Friday, April 10, 2009


Several months ago I received an invitation to join an online group read of Ulysses
, by James Joyce. I accepted the invitation immediately. I'd read the book twice--once in college and once in a post-graduate course, both times with very different, and quite capable professors. We had read every word, examined every reference, every nuance of spelling and punctuation; each professor had devoted probably a third of the entire course to this book alone. But I hadn't read it in well over twenty years, and recently had only been reading thrillers, urban fantasy, and mainstream literary fiction. So, highbrow me up, I said to my cyberfriend, get me some culture! I am so in.

The group was formed six weeks or so out from the projected beginning of the read, and the discussion started immediately. Which edition to read. Which ancillary works to obtain. How fast shall we read. How will the discussions proceed. What fun! There were some members of the group who were obviously serious about their intellectual chops. These members suggested references, comparing the scholarship of the works and the credentials of the authors, as well as the relevance to the discussion to come. (Spoiler alert: I should have determined very early in the pre-read discussions what the tenor of the group was going to be, when a comment I posted regarding a desire I'd always had to read Re Joyce by Anthony Burgess was answered with a, dare I say, rather snooty comment regarding the focus of that particular book not being Ulysses, but rather Joyce's work as a whole. That comment was quickly deleted by the author, but the mood it set lingered, at least for me.)

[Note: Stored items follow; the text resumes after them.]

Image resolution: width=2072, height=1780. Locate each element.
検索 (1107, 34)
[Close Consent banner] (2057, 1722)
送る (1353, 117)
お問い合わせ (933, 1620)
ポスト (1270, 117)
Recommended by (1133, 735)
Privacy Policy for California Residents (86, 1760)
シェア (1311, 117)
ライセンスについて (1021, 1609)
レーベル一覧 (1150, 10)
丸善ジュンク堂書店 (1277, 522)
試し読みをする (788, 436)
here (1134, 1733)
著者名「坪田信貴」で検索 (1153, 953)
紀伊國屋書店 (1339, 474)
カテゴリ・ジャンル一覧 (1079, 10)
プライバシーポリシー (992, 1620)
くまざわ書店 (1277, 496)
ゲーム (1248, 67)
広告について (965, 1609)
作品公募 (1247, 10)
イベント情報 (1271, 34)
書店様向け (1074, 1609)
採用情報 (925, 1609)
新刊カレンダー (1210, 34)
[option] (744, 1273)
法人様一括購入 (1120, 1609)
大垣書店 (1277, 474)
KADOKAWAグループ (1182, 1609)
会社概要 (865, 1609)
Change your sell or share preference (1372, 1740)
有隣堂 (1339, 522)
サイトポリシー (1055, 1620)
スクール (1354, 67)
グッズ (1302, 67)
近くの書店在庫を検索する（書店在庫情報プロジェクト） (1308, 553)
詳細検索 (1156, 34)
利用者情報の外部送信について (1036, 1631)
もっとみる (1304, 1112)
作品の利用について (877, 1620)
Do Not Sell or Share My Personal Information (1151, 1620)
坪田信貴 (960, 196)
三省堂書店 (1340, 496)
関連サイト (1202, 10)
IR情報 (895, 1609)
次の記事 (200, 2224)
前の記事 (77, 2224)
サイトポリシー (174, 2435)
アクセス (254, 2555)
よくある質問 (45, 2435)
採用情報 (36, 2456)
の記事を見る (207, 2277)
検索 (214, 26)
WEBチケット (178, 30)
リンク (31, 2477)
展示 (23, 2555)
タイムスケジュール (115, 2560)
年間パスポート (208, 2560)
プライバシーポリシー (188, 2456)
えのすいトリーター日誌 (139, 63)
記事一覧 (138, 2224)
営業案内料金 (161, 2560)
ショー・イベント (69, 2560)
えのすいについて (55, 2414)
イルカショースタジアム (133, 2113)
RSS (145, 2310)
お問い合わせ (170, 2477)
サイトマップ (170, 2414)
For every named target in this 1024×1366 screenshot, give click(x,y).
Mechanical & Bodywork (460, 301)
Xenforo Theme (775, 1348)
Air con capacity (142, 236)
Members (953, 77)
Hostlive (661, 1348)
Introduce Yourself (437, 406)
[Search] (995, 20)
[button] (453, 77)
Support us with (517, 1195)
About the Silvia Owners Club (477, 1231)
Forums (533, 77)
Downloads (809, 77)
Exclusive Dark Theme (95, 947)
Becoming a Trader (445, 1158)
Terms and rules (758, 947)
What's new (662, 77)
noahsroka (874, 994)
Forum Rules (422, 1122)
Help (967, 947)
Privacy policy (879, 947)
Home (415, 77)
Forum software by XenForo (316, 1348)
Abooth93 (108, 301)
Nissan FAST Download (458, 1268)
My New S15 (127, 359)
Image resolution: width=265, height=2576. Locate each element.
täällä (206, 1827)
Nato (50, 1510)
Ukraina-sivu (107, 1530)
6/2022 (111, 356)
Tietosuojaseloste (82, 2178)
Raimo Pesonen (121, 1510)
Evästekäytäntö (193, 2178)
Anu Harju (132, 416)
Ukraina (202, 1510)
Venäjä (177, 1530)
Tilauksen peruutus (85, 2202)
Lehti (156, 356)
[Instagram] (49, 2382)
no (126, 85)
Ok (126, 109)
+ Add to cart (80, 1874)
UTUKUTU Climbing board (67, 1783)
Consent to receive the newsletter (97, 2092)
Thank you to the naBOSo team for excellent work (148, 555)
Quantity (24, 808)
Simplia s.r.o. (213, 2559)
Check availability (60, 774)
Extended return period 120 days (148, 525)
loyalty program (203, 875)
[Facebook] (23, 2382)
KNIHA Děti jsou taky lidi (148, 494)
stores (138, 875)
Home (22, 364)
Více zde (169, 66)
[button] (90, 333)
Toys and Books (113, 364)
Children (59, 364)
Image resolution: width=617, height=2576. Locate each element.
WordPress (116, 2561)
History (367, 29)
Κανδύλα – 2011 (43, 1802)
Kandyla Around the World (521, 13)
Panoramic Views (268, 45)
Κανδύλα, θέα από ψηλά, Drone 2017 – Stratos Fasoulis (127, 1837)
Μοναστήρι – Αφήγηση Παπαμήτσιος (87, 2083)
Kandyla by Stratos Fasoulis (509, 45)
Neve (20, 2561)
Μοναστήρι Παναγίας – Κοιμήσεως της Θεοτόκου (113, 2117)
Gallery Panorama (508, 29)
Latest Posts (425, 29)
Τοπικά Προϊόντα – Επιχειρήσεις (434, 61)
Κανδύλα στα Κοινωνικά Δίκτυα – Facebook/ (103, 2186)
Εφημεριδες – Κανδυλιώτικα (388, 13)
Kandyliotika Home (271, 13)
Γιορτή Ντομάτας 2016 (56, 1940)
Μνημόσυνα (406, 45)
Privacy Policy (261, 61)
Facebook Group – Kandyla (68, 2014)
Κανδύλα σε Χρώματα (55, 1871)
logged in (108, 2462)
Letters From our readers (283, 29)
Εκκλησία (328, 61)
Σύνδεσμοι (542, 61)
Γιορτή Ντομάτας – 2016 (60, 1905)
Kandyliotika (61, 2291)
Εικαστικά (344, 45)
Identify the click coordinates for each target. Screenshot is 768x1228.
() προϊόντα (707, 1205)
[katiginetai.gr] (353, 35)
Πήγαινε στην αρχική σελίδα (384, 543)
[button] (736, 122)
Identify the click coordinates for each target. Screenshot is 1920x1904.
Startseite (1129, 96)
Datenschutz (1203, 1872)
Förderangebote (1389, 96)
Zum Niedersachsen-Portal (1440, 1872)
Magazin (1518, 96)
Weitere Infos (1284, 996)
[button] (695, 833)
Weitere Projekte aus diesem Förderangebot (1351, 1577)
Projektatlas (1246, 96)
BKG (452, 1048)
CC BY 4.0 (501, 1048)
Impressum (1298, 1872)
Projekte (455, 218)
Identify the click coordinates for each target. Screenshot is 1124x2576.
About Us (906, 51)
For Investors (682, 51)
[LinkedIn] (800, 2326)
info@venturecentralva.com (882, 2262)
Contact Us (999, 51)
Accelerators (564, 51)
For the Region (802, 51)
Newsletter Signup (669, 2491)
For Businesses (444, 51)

The reading started, the discussion began, and for a little while it was a wonderful intellectual endeavor. And then...and then, occasional stray, seemingly offhand jibes at contemporary popular fiction began to make appearances. Worse, the jibes were often directed not just at the works themselves, but at the people who enjoy those works. The two multi-volume works--and their fans--that seemed most to attract the rancor of these protectors of the canon were the four books of the The Twilight Saga  and the seven Harry Potter books. Mind you, as a reader I have nothing but contempt for the Twilight Saga, and as a bookseller I've seen more than my share of its squealing fans. But I also work very closely with several of those fans, and I know them to be intelligent, creative, independent, strong women. So what if they love these books? And does it really hurt anything, whether it be another individual or the fabric of society, if an entertainment makes a person squeal?

Right around the time the preparations for the group read of Ulysses began, I also received a reminder from my friend Padric that it was time for our bi-annual reading of Harry Potter. I had, of course, accepted, as I consider the Harry Potter story to be among the most beautiful and imaginative ever written. It is a study and celebration of human nature, strengths--love, loyalty, bravery, friendship, intellectual endeavor, the quest for something bigger than ourselves--weaknesses, and all.

So what, I ask, is the issue with these books? Although most of the contempt our protectors of the canon in the Ulysses reading group express is rather unspecific, they do cite, among others, A.S.Byatt's criticism of Harry Potter as a work for people devoid of imagination. All I can say to that is, whatever, dude. Get a life and a sense of whimsy, while you're at it.

I can't imagine that it's the degree of their popularity as compared to that of Ulysses or The Man without Qualities or In Search of Lost Time. Seriously. If these works were as popular as the aforementioned two, wouldn't the intellectuals feel cheated, less-than-special, wouldn't they need to seek out something even less accessible, less readable? I don't dispute the fact that Ulysses is high art whereas Harry Potter is not...but that doesn't make Harry Potter any less art. In fact, if one believes that art's purposes are to touch people, to move them, to inspire them, to uplift them, to make them think, to give them something to talk about in the playground, at cocktail parties, around the water cooler, in online discussion groups, then Harry Potter is indeed art--to a greater degree than Ulysses will ever be.

Art isn't always about technique and style, it's about results, it's about the work itself and what it's done for the world. And if you don't think Harry Potter has done anything for the world, then you were not present in a bookstore on any of the release weekends of the last four books of the series. To see a child, clutching his book in his hand, throw his arms around his mother, saying, "Thank you thank you thank you thank you," punctuating every thank you with a kiss. To see a group of otherwise blase teens posing for a group photo, each holding their copy and beaming. To see people walking out to their cars, reading as they walk. To be the bookseller who works until 1:30 in the morning selling the book, has to be back to open early at 6:00 in the morning, but rushes home and reads until 4:00...that's not just pop culture, that's art.

1 comment:

EnriqueFreeque said...

That's a brilliant assessment of art, what it is, and what it isn't, and why something popular like Harry Potter doesn't automatically banish it from being defined as art. Quite touching too. What a bunch of self-important elitists the people in that group read - sound like Mow-rons to me - must've been!

Excellent piece on Harry Potter. Second time I've read it!